The first scientific publications appeared only in 1954, before that, all investigations had been classified. The authors of the accelerator were presented with state awards - we saw a list of winners of the Stalin Prize of the 1st and 2nd degree.

In 1951, it was decided to reconstruct the synchrocyclotron in order to increase its energy to 680 MeV. Almost half of all discoveries of the Soviet period were made on it. The speaker focused on the selected ones. The most "fruitful" year was 1965: four discoveries were implemented at the Laboratory of Nuclear Problems and one - at the Laboratory of Nuclear Reactions. A discovery was carried out on the synchrocyclotron without co-authorship from JINR, by employees of MEPhI. And in 1979, the accelerator was shut down.

Little-known pages of M.G.Meshcheryakov's biography were the subject of K.E.Kozubsky's speech (JINR Museum of History of Science and Technology). While establishing a memorial office of Mikhail Grigorievich at MLIT, Kirill Eduardovich discovered manuscripts, notes in the margins of newspapers and magazines made by M.G.Meshcheryakov and a 1946 issue of Science magazine that he had brought from the USA. L.M.Soroko and I.A.Malyarevsky tried to compile a complete biography of Mikhail Grigorievich, yet in the opinion of the speaker, it has not yet been written. The office contained the full version of Ikar Malyarevsky's essay about Mikhail Grigorievich, "A Man in a babirusa coat," an abridged version of which was included under a different title in the anniversary collections published in 2000 and 2010. M.G.Meshcheryakov took part in the Finnish War and constantly returned to it in his memoirs. We also heard Mikhail Grigorievich's message in 2015 from a 1989 publication in the newspaper Pravda: "No matter how difficult the situation in the country is, fundamental research cannot be interrupted." It sounds relevant again!

Amateur local historian A.V.Golovkin spoke about his father, Viktor Pavlovich Golovkin that had worked as an electrician at the "M" facility since 1948. He showed some examples of devices from that time from his collection: a Geiger counter MS-4 from the early 1950s, examples of domestic radio tubes from 1943 (!) and post-war, captured German and US-made ones obtained under Lend-Lease, the first photomultipliers, a semiconductor selenium rectifier from 1954. The main electronic device that counts pulses - the counting decade is still the main instrument for counting particle decay events.

Alexander Viktorovich also showed a photograph of the cover of the magazine "Soviet Union" from 1954, in which a large article about the synchrocyclotron was published. On the cover there was an electronic oscilloscope from 1949, used for adjusting accelerator systems that surpassed the American one of that time in technical characteristics.
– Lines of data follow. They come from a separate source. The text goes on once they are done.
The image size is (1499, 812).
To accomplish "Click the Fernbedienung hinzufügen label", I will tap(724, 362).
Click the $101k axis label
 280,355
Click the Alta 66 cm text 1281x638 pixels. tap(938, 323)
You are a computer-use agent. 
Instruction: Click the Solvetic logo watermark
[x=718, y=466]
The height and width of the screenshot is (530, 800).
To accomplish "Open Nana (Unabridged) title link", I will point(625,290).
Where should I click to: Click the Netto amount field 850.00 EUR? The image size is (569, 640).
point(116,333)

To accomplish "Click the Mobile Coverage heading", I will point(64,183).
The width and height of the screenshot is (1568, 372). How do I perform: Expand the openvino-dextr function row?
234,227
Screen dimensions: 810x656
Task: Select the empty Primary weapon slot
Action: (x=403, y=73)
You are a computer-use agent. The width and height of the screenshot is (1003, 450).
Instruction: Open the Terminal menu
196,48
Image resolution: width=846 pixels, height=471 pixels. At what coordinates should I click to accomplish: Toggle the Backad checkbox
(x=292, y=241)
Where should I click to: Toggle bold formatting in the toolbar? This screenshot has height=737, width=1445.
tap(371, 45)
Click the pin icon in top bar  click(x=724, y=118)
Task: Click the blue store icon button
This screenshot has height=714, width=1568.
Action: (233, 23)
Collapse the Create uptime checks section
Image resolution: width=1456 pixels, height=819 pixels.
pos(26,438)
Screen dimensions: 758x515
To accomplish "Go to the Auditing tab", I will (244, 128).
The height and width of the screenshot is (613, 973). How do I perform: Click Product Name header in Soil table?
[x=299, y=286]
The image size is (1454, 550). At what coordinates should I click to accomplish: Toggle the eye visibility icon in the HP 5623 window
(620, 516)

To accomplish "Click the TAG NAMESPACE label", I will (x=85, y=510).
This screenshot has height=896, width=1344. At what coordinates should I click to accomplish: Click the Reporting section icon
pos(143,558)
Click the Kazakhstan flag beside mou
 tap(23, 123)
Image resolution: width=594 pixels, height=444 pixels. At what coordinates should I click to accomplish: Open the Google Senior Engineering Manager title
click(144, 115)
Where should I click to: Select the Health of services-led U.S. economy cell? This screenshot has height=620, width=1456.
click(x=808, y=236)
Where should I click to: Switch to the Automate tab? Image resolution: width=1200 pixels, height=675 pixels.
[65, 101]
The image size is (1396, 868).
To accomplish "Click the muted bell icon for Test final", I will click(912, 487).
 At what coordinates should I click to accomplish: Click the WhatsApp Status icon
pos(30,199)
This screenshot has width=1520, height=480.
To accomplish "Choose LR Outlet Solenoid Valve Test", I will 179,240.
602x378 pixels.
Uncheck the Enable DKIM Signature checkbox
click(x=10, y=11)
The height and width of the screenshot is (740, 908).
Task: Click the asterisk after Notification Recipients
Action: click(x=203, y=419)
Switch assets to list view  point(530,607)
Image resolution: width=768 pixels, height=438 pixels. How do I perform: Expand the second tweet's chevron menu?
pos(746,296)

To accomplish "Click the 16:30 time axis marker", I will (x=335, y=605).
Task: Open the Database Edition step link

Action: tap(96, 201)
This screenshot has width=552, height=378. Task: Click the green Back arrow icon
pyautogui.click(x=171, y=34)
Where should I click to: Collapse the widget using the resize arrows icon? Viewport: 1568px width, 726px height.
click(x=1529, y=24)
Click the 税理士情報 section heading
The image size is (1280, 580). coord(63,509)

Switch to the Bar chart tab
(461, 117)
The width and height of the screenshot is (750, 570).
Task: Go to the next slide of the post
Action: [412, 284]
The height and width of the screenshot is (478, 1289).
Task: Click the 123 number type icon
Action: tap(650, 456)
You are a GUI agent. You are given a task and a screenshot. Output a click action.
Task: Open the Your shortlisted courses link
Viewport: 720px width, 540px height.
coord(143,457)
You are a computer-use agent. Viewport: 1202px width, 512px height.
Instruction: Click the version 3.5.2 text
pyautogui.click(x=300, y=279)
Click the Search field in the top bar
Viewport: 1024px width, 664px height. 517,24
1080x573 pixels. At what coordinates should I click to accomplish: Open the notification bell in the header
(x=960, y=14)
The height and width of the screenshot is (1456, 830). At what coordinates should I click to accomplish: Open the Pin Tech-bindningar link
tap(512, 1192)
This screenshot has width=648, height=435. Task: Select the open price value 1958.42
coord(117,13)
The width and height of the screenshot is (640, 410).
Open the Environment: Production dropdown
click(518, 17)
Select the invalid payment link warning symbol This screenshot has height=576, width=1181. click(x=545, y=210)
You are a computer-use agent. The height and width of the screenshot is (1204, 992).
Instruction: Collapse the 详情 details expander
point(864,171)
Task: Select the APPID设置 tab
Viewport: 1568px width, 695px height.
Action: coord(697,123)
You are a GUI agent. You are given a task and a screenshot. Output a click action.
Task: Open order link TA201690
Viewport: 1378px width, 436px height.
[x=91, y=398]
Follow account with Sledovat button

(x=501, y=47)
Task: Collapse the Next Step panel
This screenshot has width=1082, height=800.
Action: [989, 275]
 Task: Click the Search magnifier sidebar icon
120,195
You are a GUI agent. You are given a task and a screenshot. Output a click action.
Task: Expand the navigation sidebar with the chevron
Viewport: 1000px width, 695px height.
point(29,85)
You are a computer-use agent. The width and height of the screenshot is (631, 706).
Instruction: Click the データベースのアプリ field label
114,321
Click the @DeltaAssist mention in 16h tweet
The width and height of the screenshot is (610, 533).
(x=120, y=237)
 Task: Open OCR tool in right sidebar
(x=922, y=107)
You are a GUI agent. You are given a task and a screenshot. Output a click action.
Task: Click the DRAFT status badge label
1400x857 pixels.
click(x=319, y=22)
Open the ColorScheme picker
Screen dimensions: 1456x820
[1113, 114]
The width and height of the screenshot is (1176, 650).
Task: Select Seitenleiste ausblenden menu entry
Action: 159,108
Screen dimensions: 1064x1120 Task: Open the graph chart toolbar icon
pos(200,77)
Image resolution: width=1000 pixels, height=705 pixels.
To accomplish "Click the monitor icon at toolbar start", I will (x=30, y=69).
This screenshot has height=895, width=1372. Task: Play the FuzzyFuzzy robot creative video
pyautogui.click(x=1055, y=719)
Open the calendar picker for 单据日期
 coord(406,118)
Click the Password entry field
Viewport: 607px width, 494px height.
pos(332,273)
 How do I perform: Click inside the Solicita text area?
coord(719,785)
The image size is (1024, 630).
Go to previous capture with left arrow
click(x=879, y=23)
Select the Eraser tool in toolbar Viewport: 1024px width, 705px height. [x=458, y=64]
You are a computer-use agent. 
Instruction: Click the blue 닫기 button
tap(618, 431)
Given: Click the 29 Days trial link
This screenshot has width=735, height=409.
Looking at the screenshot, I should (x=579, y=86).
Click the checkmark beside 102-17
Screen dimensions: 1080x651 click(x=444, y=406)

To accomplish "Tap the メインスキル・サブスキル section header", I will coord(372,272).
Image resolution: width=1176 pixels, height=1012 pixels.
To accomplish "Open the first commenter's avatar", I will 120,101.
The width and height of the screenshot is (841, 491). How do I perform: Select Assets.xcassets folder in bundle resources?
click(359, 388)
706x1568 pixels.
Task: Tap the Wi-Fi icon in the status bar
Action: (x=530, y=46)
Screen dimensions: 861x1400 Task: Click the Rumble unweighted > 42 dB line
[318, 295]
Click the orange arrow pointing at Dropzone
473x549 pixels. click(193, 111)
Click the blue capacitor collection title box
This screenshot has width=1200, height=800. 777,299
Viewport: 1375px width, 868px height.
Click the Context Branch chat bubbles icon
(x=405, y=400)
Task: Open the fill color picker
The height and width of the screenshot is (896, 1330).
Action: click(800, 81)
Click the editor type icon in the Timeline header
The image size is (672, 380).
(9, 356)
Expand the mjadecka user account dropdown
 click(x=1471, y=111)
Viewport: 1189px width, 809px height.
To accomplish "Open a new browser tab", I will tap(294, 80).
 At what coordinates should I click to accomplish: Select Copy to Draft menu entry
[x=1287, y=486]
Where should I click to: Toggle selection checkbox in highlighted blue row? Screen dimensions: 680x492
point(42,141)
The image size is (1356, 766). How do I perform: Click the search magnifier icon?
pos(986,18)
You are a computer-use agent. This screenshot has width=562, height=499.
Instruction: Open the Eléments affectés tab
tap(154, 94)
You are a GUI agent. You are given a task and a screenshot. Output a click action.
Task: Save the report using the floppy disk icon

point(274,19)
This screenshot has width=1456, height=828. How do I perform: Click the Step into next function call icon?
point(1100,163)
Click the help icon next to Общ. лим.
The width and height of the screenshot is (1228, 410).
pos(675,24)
And its rocket-like design still makes an impression today.

V.N.Gaevsky (DLNP) emphasized that not only 14 great discoveries had been made at the synchrocyclotron. It demonstrated to the world that applied programmes could be successfully implemented at such accelerators. After the first successful irradiation of patients with oncological diseases, the USSR Academy of Sciences proposed producing a specialized proton beam at JINR. V.P.Dzhelepov and his colleagues obtained such a beam in a short time. At that time, it became the fourth in the world and the first in the USSR medical beam; in 1969, the second appeared at ITEP. More than 1200 patients from all the republics of the Soviet Union and different countries of the world underwent radiation therapy on it.

The round table ended with a screening of a documentary about M.G.Meshcheryakov.